Home Affairs Minister Mathias Chikawe announced the creation of a task force on Tuesday comprising representatives of the government and the Tanzania Albino Society (TAS) to investigate the killings.
About 70 albinos - people born without pigmentation - have been killed in the east African country over the past six years.
Their body parts, ranging from hearts to genitals, are regarded as powerful magical ingredients.
Only about 10 people have been convicted of murder.
The new task force will review court cases involving albino killings to make sure culprits did not get away too lightly, Chikawe said.
“Soothsayers are the ones fuelling albino killings,” the minister said. “We are going to look for them and those who will be apprehended will be prosecuted.”
He stressed that “witchdoctors” claiming to make people rich should not be confounded with practitioners of alternative medicine.

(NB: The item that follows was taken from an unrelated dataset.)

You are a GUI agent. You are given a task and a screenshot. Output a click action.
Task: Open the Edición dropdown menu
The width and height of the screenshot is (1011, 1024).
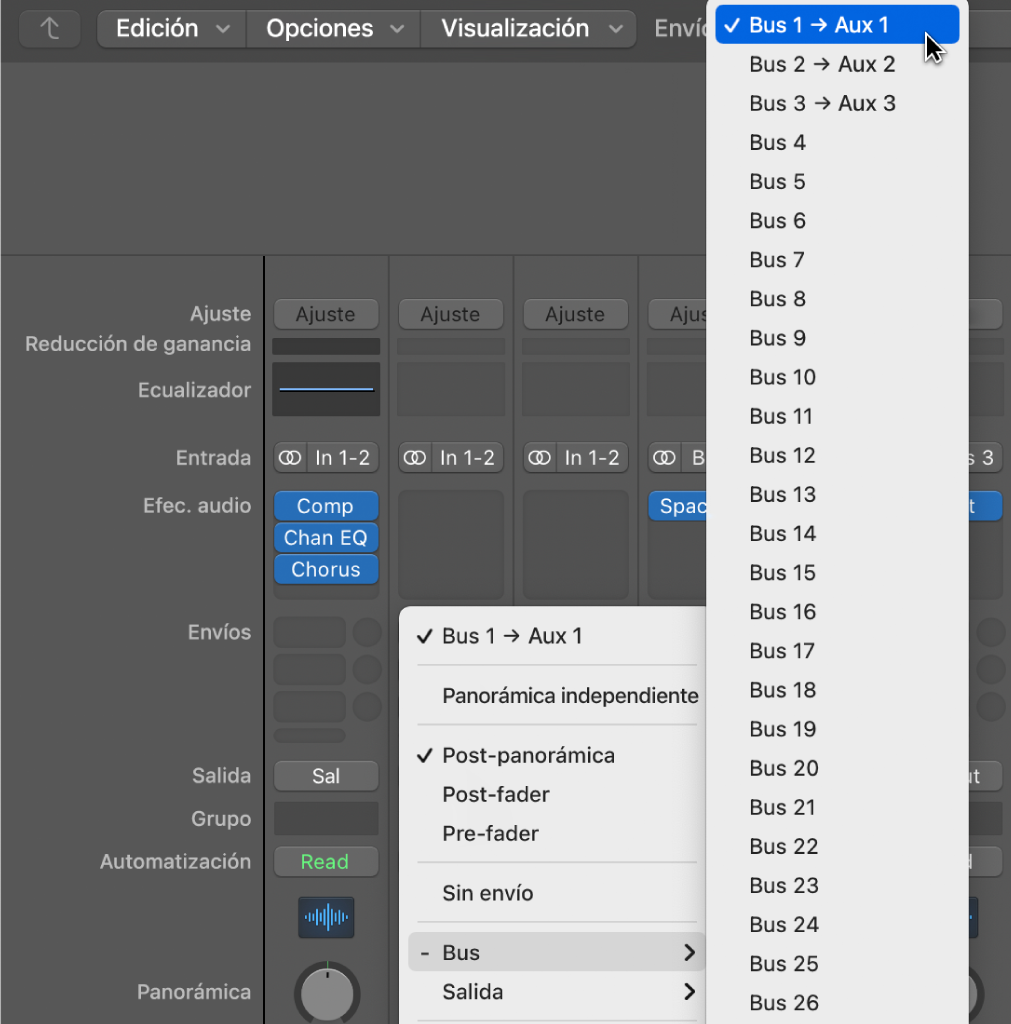(x=172, y=29)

Tanzania has thousands of traditional healers who treat people medically and psychologically.
TAS chairman Ernest Kimaya, whose organization has 12 000 members, expressed a “profound appreciation” for the “important step” taken by the government.
“It is ... unthinkable, ridiculous and totally unacceptable that in this century ... some people could be so easily deceived by witchdoctors into thinking they could become rich by killing fellow human beings whose only 'misfortune' is being born with albinism,” the newspaper Daily News said in an editorial.